What is required:
Show the lines below that contain the string "will".

Source material:
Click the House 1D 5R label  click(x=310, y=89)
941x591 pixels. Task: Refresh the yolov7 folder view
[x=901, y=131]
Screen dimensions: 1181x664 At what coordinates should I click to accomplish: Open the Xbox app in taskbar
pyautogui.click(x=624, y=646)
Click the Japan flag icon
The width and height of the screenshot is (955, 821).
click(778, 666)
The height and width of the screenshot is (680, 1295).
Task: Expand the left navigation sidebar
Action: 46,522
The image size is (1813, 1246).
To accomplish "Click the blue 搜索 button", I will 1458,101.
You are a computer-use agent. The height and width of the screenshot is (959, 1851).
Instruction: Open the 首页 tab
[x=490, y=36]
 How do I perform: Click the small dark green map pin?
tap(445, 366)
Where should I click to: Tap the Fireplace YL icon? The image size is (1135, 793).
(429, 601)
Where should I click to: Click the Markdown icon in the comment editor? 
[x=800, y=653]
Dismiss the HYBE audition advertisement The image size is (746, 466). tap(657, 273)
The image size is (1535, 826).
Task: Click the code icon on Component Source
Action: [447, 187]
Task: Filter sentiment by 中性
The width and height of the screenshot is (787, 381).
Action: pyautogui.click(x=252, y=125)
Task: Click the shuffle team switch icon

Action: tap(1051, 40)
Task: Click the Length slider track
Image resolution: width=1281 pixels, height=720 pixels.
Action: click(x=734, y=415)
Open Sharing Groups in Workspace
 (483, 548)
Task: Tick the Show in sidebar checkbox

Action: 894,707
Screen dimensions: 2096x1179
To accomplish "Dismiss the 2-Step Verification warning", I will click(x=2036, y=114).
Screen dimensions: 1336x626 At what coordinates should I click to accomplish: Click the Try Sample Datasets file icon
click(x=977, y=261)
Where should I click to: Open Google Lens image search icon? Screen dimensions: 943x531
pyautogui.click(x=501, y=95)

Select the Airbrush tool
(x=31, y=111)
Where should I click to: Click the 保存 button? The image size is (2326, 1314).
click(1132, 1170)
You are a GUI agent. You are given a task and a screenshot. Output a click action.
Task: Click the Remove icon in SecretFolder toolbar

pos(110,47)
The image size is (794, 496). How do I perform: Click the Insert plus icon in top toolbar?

Worked solution:
To accomplish "Click the blue 搜索 button", I will 1458,101.
To accomplish "Dismiss the 2-Step Verification warning", I will click(x=2036, y=114).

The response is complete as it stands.